Children of the Immigrant Experience: Why I Avoid “Ethnic Writing”

A few days ago I wrote about how we’ve moved from the “immigrant experience” to “the children of the immigrant experience.” This is Part 1 of the series Children of the Immigrant Experience.

Canada sees immigration as a mosaic of peoples. The problem with this way of thinking is that it segregates us and makes people think of differences more than commonalities. I think we ought to realize more of our commonalities.

Canada sees immigration as a mosaic of peoples. The problem with this way of thinking is that it segregates us and makes people think of differences more than commonalities. I think we ought to realize more of our commonalities.
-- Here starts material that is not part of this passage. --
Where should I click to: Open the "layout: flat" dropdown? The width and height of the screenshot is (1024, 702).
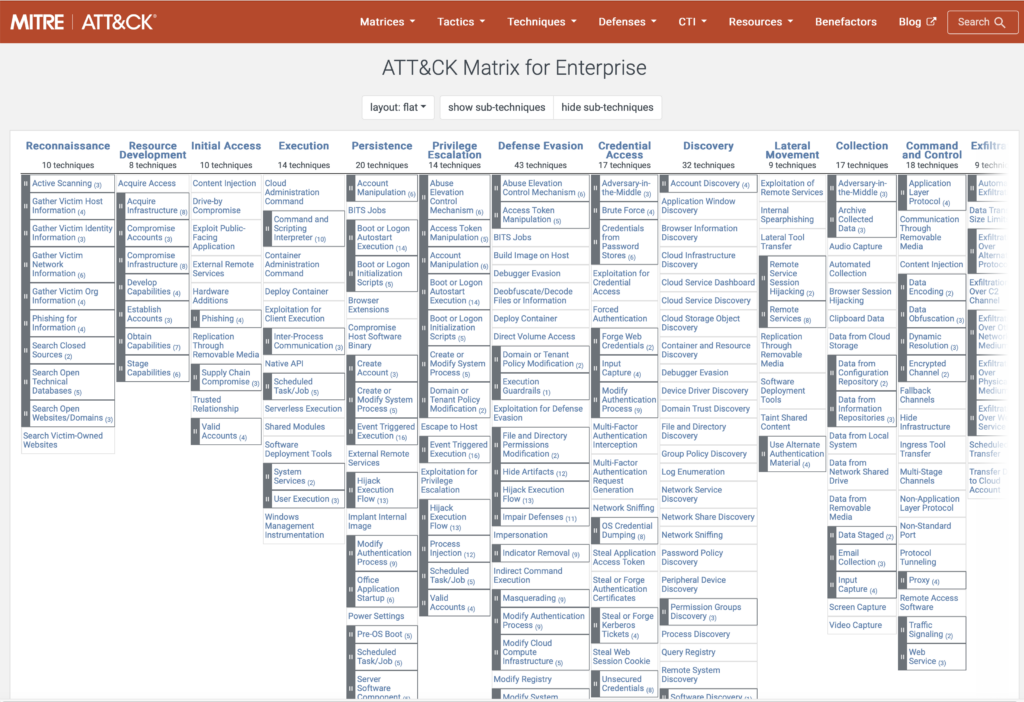(395, 106)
We live in a North America where if any character is any ethnicity other than white, this is treated as not the norm and thus the writing is considered “ethnic writing” and has to be about some social issue pertaining to that race.  If the protagonist of a book is Asian-Canadian, for example, the book has to be about the “immigrant experience” or, even worse, how the Chinese built the damn trans-Canadian railroad (all due respect to those immigrants, but I’m getting quite sick of these types of books…as you can probably tell from my tone).
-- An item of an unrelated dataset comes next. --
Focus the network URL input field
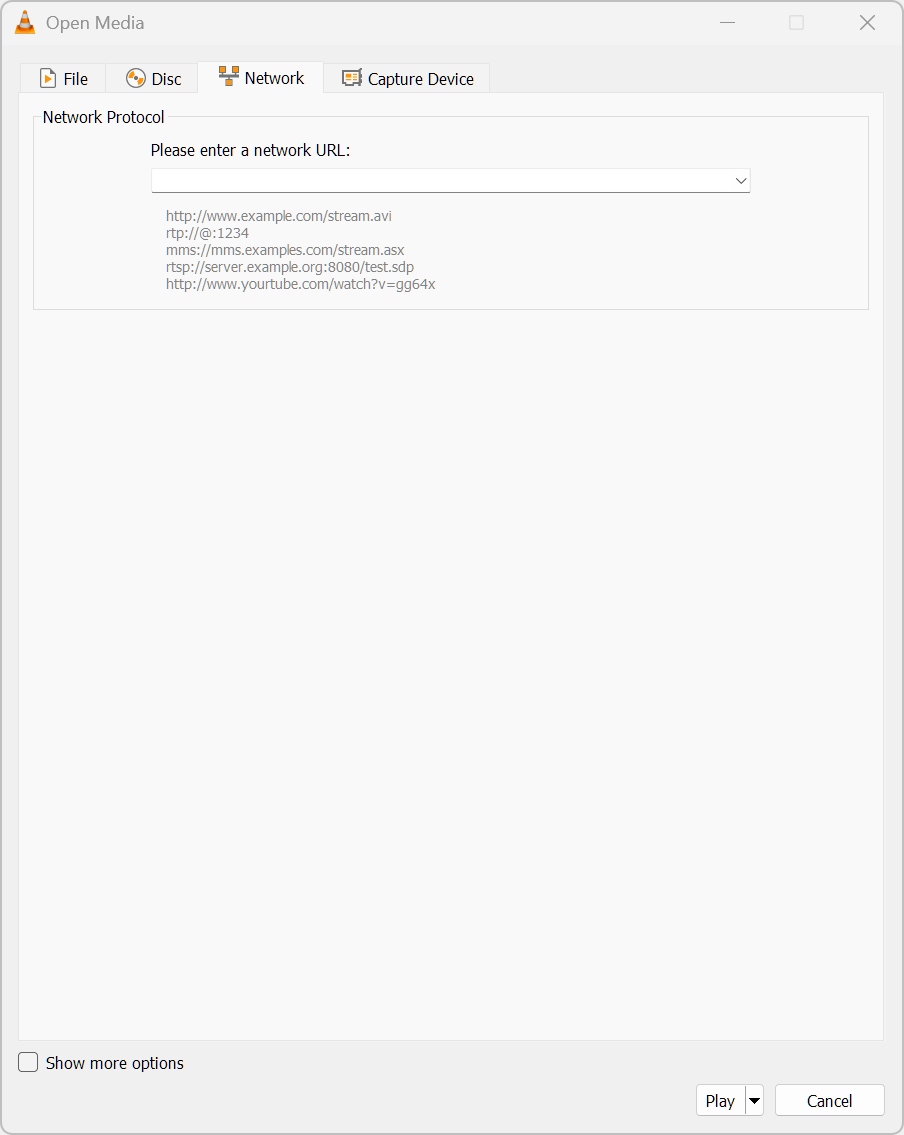This screenshot has height=1135, width=904. coord(442,180)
North America is a land of immigrants. There is no “default” or “original” race except First Nations people (who get the ethnic writing treatment as much, if not more, than every non-white body else!). I’m quite sick of the fact that any book that has a non-white protagonist or a non-white author’s last name on the cover has to be about a non-white ethnic issue, while any book that has a white protagonist and a white author’s last name can be a book about everyday human things. I’m sick of this because, despite living in 2014, we are obviously living in a eurocentric world where being white is “the norm”. I’m also sick of the fact that if you have a non-European surname (like mine) you’re automatically expected to write about immigrant people, and only immigrant people with the same surname. As if that’s all I know about.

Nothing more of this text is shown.